▶ EXTRACTED TEXT
--- start ---

SitePoint Sponsor

User Tag List

Results 1 to 6 of 6
  1. #1
    SitePoint Evangelist vhogarth's Avatar
    Join Date
    Nov 2003
    Location
    Taxachussets
    Posts
    415
    Mentioned
    0 Post(s)
    Tagged
    0 Thread(s)

    Is this the msot efficient way to scrape a page?

    hey Guys,

    I have to write a script to grab a title from a remote page. The script works, but it takes waaay too long. Right now the scrpits runs through a loop of 240 entries pulling at this page. is there a way that i can limit the total capture of data to limit. I know where the keyword is located on the page (near the top) so i dont need to capture the rest. here's what i have that works:

    while($i<250){

    $ID=$row['ID'];

    $url = "site.php?ID=$ID";
    $data = implode("", file($url));
    preg_match_all ("/<font size=\"-1\">([^`]*?)<\/font>/", $data, $matches);

    $title=$matches[0][0];

    }

    As you can tell the data i need to grab is between the <font size="-1"> tag and thats it. is there a way to make preg_match_all stop after teh first occurance? Thanks

  2. #2
    SitePoint Enthusiast spamonkey8's Avatar
    Join Date
    Feb 2006
    Posts
    98
    Mentioned
    0 Post(s)

--- end ---

▶ TASK SET
1 – What PHP functions are called in the code posted in the forum thread about scraping a page title? List them all.
2 – Do these statements agree with the forum thread about scraping a page title? (a) The poster knows the keyword sits near the top of the page. (b) The poster's script does not work. (c) spamonkey8 joined in Nov 2003. Answer yes or no for each, and quote the deciding words.
3 – Can you pick up the forum thread about scraping a page title right where it stops?
The records come from a different source than the forum thread.

▶ GIVEN INFORMATION

--- start ---

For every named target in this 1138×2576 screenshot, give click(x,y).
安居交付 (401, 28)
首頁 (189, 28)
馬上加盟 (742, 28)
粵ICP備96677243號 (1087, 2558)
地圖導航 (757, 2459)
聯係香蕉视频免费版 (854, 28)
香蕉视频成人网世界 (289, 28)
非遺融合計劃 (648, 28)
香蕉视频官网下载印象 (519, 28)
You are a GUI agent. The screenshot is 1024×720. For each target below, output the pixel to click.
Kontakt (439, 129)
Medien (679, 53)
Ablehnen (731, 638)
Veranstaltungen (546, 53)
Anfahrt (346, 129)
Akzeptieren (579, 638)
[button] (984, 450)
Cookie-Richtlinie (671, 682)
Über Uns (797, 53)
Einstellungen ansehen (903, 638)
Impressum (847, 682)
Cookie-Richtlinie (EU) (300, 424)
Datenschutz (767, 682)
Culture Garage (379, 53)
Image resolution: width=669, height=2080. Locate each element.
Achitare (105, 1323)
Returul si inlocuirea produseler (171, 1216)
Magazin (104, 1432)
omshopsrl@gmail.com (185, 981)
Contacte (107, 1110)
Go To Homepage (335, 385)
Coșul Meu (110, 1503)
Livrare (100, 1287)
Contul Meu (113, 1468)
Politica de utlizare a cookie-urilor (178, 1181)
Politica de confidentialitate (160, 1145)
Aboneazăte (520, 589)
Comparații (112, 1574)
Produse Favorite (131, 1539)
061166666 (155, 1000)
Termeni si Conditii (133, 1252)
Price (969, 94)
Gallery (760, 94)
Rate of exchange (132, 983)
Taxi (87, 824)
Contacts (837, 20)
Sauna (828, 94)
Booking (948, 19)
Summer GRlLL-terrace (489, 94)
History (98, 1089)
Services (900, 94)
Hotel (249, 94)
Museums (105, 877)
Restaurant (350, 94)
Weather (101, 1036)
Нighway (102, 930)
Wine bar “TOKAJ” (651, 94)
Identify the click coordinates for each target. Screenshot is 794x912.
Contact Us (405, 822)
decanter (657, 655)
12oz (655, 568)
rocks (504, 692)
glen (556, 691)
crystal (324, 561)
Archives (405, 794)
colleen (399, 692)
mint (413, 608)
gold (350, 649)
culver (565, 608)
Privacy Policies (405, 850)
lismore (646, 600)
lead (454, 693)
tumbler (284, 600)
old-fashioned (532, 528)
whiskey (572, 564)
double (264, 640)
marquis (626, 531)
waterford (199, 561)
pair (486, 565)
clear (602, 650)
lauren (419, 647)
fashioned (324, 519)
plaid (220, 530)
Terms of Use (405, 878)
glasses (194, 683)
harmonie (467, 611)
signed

--- end ---

▶ EXERCISE RESULTS
1 – implode, file, preg_match_all

2 –
(a) Yes: "I know where the keyword is located on the page (near the top)"
(b) No: "The script works, but it takes waaay too long"
(c) No: "Feb 2006"

3 –
    Tagged
    0 Thread(s)
    For the page load itself, the CURL extension is far faster than fopen. I highly recommend it.

    As far as the scraping, strpos() and substr() have much less overhead than a regular expressions library, and such a simple task is a waste. Regex was really made for more complicated things.

  3. #3
    SitePoint Wizard holmescreek's Avatar
    Join Date
    Mar 2001
    Location
    Northwest Florida
    Posts
    1,707
    Mentioned
    0 Post(s)
    Tagged
    0 Thread(s)
    It looks like your pulling values from a MySQL result query. Why not add to your sql query something like :

    "select id,name from mytable where xyz=zyx LIMIT 250"

    Just note the LIMIT 250.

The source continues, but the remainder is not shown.